Numerical Differentiation and Integration
Differentiation and integration are fundamental operations in applied mathematics. When analytical forms are unavailable, numerical approximations based on interpolating polynomials and finite differences provide practical alternatives.
Finite Difference Formulas
Forward difference f'(x) ≈ (f(x + h) − f(x))/h has O(h) accuracy. Backward difference f'(x) ≈ (f(x) − f(x − h))/h is similar. Central difference f'(x) ≈ (f(x + h) − f(x − h))/(2h) is O(h2) and usually preferred. Second derivatives use f''(x) ≈ (f(x + h) − 2f(x) + f(x − h))/h2.
Choice of Step Size
Numerical differentiation suffers from a fundamental tension. Smaller h reduces truncation error but increases round-off error from cancellation. An optimal h balances the two; for most central differences, h proportional to the square root of machine epsilon minimizes total error.
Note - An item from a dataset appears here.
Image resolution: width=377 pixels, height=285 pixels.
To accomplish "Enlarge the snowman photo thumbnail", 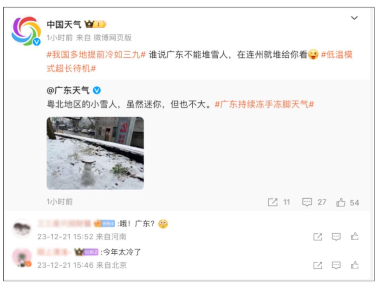I will click(95, 153).
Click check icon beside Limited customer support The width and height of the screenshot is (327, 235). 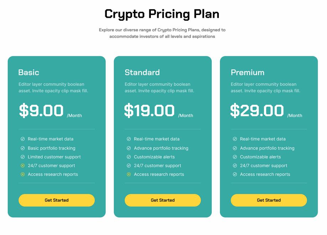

Newton–Cotes Integration Rules
The Newton–Cotes rules integrate a polynomial interpolant through equally spaced nodes. Closed rules include the trapezoidal rule, Simpson's 1/3 rule, and Simpson's 3/8 rule; open rules (like the midpoint rule) use interior nodes only.
Trapezoidal Rule
The trapezoidal rule approximates ∫ab f(x) dx ≈ (b − a)/2 × (f(a) + f(b)). Composite trapezoidal rule subdivides [a, b] into n intervals and sums trapezoids; error is O(h2). Simple and robust.
Simpson's Rules
Simpson's 1/3 rule fits a parabola through three points: ∫ab f(x) dx ≈ h/3 × (f(x0) + 4f(x1) + f(x2)). Composite Simpson's has O(h4) accuracy for smooth integrands. Simpson's 3/8 rule uses four points and is useful when the number of intervals is not even.
Romberg Integration
Romberg integration applies Richardson extrapolation to trapezoidal estimates at successively halved step sizes, systematically eliminating leading error terms. It produces very accurate integrals for smooth functions with modest work.
Gaussian Quadrature
Gaussian quadrature chooses both the nodes and the weights to maximize accuracy. An n-point Gauss rule integrates polynomials of degree up to 2n − 1 exactly. Gauss–Legendre quadrature is standard for finite intervals; Gauss–Chebyshev, Gauss–Hermite, and Gauss–Laguerre address weighted or infinite-interval integrals.
Adaptive Quadrature
Adaptive quadrature automatically refines the subdivision of [a, b] where the integrand varies rapidly. The algorithm compares estimates from two rules and subdivides until a tolerance is met. This is the standard method in scientific software.
Multiple Integrals
Multi-dimensional integrals can be computed by tensor products of 1D rules for low dimension, but the cost grows exponentially (curse of dimensionality). In high dimensions, Monte Carlo and quasi-Monte Carlo methods become competitive with costs independent of dimension.
Summary
Numerical differentiation is delicate but useful; numerical integration is robust and widely used. Trapezoidal, Simpson's, Romberg, and Gaussian rules, combined with adaptive strategies, solve nearly all practical one-dimensional integration problems, while Monte Carlo methods handle high-dimensional cases.